→ GOAL OF THE EXERCISE
Copy the lines below without any changes, beginning with the line that contains "This screenshot has height=623, width=1016." and ending after the line that contains "tap(50, 64)". Include both of those lines.

— BEGIN EXERCISE MATERIALS —

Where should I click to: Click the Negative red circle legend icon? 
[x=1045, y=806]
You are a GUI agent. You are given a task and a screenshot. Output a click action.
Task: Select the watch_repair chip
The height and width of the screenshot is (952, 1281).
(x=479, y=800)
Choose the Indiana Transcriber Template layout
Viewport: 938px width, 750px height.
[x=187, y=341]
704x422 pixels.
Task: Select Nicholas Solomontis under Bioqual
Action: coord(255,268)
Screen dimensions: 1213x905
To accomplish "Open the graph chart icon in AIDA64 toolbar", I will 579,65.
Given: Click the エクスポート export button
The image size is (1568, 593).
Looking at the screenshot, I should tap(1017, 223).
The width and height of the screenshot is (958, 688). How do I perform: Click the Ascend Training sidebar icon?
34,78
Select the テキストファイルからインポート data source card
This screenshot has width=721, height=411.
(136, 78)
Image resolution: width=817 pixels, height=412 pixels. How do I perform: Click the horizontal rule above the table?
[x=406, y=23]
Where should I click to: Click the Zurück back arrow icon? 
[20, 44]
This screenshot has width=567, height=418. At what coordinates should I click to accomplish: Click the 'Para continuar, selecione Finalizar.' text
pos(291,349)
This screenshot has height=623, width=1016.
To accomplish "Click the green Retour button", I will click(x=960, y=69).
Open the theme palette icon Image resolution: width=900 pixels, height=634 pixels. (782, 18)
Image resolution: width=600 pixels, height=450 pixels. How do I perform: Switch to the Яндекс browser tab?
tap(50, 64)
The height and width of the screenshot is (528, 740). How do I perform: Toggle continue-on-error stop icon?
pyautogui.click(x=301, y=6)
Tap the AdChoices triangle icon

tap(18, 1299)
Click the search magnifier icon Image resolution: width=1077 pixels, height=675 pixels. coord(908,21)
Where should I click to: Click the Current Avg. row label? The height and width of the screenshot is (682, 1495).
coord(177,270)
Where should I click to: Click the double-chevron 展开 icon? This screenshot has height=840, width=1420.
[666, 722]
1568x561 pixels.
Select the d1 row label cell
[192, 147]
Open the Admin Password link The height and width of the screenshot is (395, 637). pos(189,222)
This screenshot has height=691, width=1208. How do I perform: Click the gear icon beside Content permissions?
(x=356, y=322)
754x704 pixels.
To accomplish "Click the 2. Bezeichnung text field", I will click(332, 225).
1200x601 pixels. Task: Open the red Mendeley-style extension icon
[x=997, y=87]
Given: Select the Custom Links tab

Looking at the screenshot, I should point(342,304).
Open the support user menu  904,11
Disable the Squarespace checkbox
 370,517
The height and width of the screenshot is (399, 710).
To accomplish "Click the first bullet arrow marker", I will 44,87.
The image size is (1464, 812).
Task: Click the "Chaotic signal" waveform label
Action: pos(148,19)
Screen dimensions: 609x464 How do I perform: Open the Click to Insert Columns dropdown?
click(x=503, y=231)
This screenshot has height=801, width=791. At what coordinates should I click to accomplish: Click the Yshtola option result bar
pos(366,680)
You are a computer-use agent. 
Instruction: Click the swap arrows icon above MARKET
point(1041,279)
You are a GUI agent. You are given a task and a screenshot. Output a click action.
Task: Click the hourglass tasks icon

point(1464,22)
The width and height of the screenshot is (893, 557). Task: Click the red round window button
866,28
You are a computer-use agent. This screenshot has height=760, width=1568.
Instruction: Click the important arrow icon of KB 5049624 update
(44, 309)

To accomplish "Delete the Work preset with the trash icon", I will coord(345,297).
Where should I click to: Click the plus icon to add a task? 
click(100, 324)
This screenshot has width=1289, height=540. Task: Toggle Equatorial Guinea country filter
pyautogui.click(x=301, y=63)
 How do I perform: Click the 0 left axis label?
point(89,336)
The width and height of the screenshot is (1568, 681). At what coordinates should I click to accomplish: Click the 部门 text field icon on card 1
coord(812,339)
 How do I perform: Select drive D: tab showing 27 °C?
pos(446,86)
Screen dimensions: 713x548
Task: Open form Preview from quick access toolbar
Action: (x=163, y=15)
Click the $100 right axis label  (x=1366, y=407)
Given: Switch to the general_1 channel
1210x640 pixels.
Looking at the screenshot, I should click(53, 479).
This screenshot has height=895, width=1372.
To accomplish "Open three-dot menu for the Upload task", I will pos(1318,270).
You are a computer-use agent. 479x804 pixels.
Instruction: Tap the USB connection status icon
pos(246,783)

— END EXERCISE MATERIALS —

→ FINAL ANSWER
This screenshot has height=623, width=1016.
To accomplish "Click the green Retour button", I will click(x=960, y=69).
Open the theme palette icon Image resolution: width=900 pixels, height=634 pixels. (782, 18)
Image resolution: width=600 pixels, height=450 pixels. How do I perform: Switch to the Яндекс browser tab?
tap(50, 64)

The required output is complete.